When we last left off, Tim’s brilliant invention of the “Mud Room” (explained better in a flashback segment) has backfired horribly, as Clayface has been forced to absorb all his excess mass, driving him out of control and turning him into a clay Kaiju just in time to kill the mass of marchers supporting the First Victim – exactly what the masked villain wanted. With Tim out of commission and barely conscious, it falls on the rest of the Bat-family to try to rein in their wayward partner. What works here is that no one can really be said to be to blame for Clayface’s rampage – Tim created the technology, Bruce brought in a wild card, and of course, Clayface made a lot of mistakes himself.
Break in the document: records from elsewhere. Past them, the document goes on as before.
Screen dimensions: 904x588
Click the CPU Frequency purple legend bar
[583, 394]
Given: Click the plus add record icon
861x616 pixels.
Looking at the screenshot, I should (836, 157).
I just wish that nuance extended to Batwoman. Her more ruthless approach to crimefighting isn’t necessarily something I disagree with, but she doesn’t seem to be taking it nearly as seriously as she should. She brings up the possibility of killing Clayface almost casually to Batman, and he shoots her down quickly. That’s not the end of it, of course. There are some great moments in this issue, from Anarky realizing that he’s sided with monsters and making a dramatic break for the light, and Cassandra Cain throwing herself literally into the maw of the beast to try one last attempt to reach the man who has become her closest friend. Tynion’s decision to make Clayface a central character in this arc was controversial, but it’s worked much better than it had any right to. But everything in this issue, of course, is leaning up to Kate taking that shot, and it doesn’t feel justified nearly as well as it needed to be. Lots of good and bad in this issue, but if it’s used to estrange Cass from the Batfam as was hinted in interviews, I’ll be deeply disappointed.
Corrina: I’m not sure how to take this issue.
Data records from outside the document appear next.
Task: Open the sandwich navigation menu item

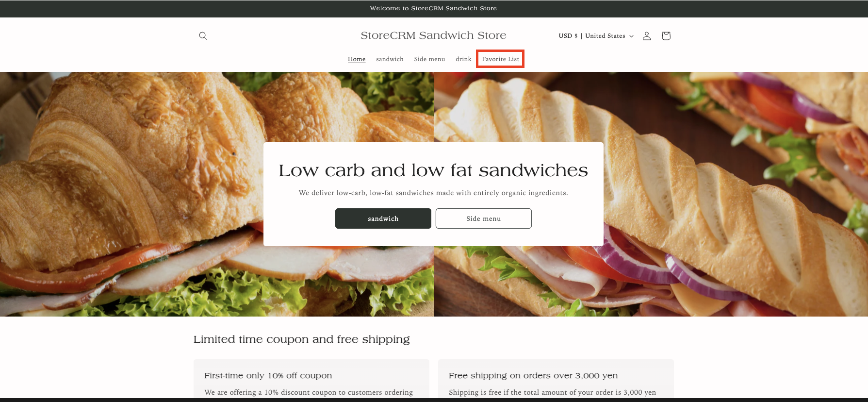Action: coord(390,59)
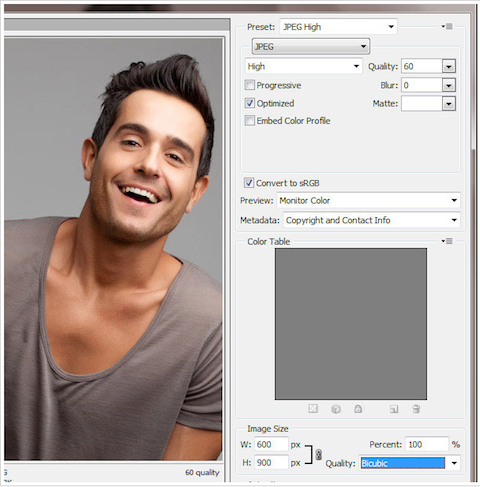Toggle the constrain proportions link icon
Viewport: 480px width, 487px height.
click(x=319, y=454)
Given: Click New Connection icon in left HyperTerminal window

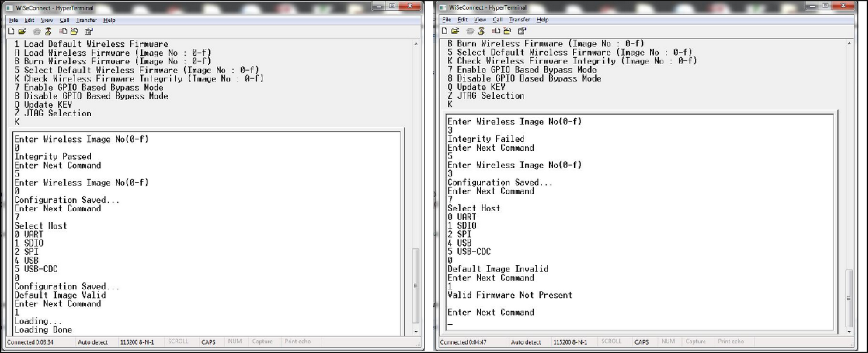Looking at the screenshot, I should pos(12,31).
Tynion is playing with an important theme here, about how appearances do not make a person a monster, actions do. Cass’s actions in this series clearly showed that she was unwilling to commit actions that she finds abhorrent, no matter what the stakes, because she cannot be a monster again.
Clayface has been fighting his literal monster for some time. Anarchy, too, is facing his internal demons and makes a choice to turn away from them. The First Victim, however, is more a monster than anyone else in this book, which suits, because he’s the villain.
And yet…there’s a parallel between his actions of putting innocents in the path of monster Clayface for “the greater good” and Kate Kane’s murder of Clayface. It’s not a clear parallel because the First Victim put innocents in the path while Kate Kane arguably killed someone who was guilty to protect innocents. But it’s a slippery slope there, isn’t it, because Clayface isn’t truly responsible for his actions.
I guess we’re meant to believe Kate just made a decision to be on the side of her father’s methods and not Batman’s and, if that’s the case, given how warped Jacob Kane’s justifications for endangering innocents have become, I’m truly disappointed and frustrated at this direction for Kate. I’ll note what I did over in the review of Nightwing: The New Order–it makes little sense for Kate to have serious fascist tendencies.
This is a case where the story is certainly well-written but it takes characters places I don’t believe they need to go.
Disclaimer: GeekDad received this comic for review purposes.